- AUSWAHL:

____________________

Hermann Cohn

Verlegeort
Stargarder Straße 38 /38a
Bezirk/Ortsteil
Prenzlauer Berg
Verlegedatum
30. März 2013
Geboren
01. Oktober 1888 in Wronke / Wronki
Deportation
am 17. November 1941 nach Kowno (Kauen)
Ermordet
25. November 1941 in Kowno (Kauen)

Hermann Cohn wurde am 1. Oktober 1888 in Wronke (dem heutigen Wronki) an der Warthe – einer Kleinstadt etwa 55 Kilometer nordwestlich von Posen (Poznań) – geboren. Er war der Sohn des ortsansässigen Schneiders Fabian (Fabig) Cohn und der Rosalie Cohn, geborene Schweriner. Es ist nicht bekannt, ob Hermann im Kreis von Geschwistern aufwuchs, da sich aus der Zeit seiner Kindheit und Jugend in Wronke keine Quellen erhalten haben. Seine Eltern gehörten aber aller Wahrscheinlichkeit nach zur jüdischen Gemeinde der Stadt, zu der zum Zeitpunkt der Geburt von Hermann knapp 560 der etwa 2800 Einwohner der Stadt zählten. Deren Mitglieder bestritten ihren Lebensunterhalt zumeist im Handwerk, als Weber, Schneider und Gold- oder Silberschmiede. In den 1820er-Jahren hatte die Gemeinde eine neue Synagoge errichtet sowie eine jüdische Elementarschule eingerichtet, die in ihrer Blütezeit von fast 140 Schülern besucht wurde und vermutlich auch von Hermann Cohn. Mehrere neugegründete jüdische Vereine bereicherten im 19. Jahrhundert das gesellschaftliche und kulturelle Stadtleben. In der zweiten Hälfte des 19. Jahrhunderts setzte, wie überall in den kleineren Landstädten der Region, eine Landflucht in die größeren wirtschaftlichen Zentren ein – vor allem nach Berlin und Breslau (Wrocław). Besonders stark war die Abwanderung aus Wronke unmittelbar nach Ende des Ersten Weltkrieges.

____________________

- ZIEL A:
Gib die Einträge von der Zeile mit "This screenshot has height=555, width=1008." bis zur Zeile mit "tap(455, 764)" wortgetreu aus, beide Zeilen eingeschlossen.

- DATENAUSZÜGE:
____________________

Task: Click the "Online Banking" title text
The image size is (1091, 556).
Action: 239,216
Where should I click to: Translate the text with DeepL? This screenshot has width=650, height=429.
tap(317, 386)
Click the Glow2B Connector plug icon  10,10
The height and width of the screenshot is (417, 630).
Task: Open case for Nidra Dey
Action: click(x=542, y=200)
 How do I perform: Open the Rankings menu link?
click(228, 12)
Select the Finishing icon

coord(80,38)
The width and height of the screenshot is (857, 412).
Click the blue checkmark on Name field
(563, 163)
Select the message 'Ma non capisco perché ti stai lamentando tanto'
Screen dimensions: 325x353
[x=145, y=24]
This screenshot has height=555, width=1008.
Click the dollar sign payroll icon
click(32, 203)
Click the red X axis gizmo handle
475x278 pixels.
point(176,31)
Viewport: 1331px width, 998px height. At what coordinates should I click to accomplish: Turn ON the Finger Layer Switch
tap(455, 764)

____________________

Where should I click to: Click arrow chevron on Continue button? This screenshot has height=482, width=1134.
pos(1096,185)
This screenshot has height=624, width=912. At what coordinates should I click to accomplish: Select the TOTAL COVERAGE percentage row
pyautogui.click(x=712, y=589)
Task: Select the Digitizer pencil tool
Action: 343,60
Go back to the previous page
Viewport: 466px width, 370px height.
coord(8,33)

____________________

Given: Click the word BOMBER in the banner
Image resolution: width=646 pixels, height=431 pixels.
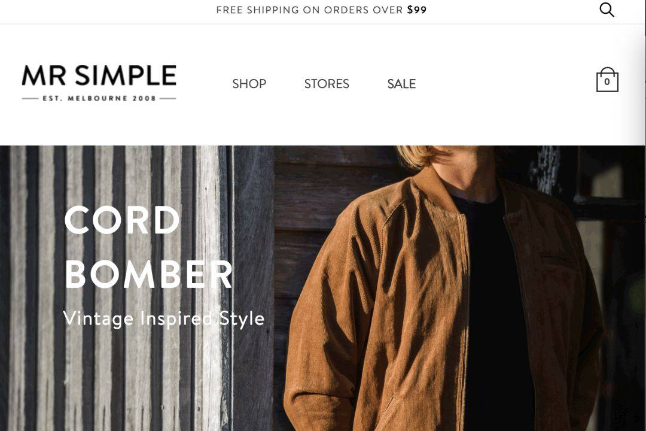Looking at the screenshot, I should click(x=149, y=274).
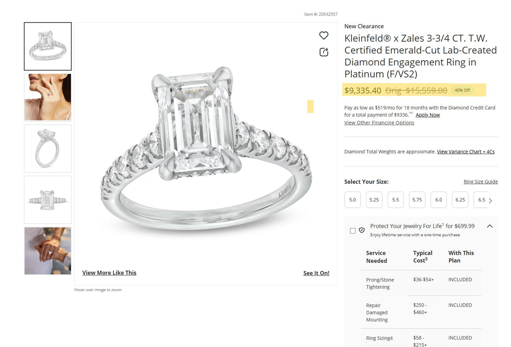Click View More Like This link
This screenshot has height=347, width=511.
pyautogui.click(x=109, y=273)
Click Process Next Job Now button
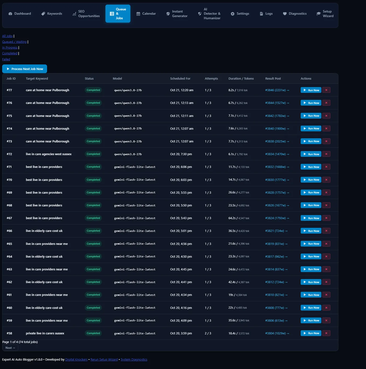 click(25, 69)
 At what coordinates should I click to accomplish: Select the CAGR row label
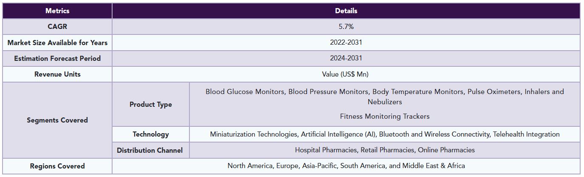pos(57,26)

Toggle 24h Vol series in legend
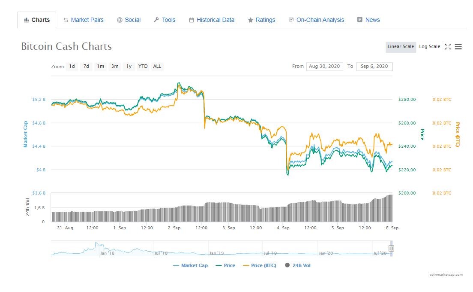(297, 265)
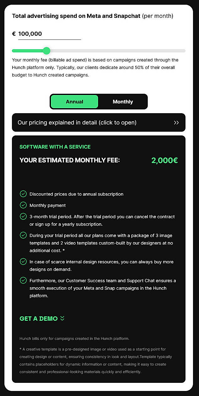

____________________

- ZIEL B:
Warum lässt sich laut dem Text über Hermann Cohn nicht sagen, ob er zusammen mit Geschwistern aufwuchs?

- SCHRIFTLICHE LÖSUNG A:
This screenshot has height=555, width=1008.
Click the dollar sign payroll icon
click(32, 203)
Click the red X axis gizmo handle
475x278 pixels.
point(176,31)
Viewport: 1331px width, 998px height. At what coordinates should I click to accomplish: Turn ON the Finger Layer Switch
tap(455, 764)

- SCHRIFTLICHE LÖSUNG B:
Aus der Zeit seiner Kindheit und Jugend in Wronke sind keine Quellen erhalten geblieben.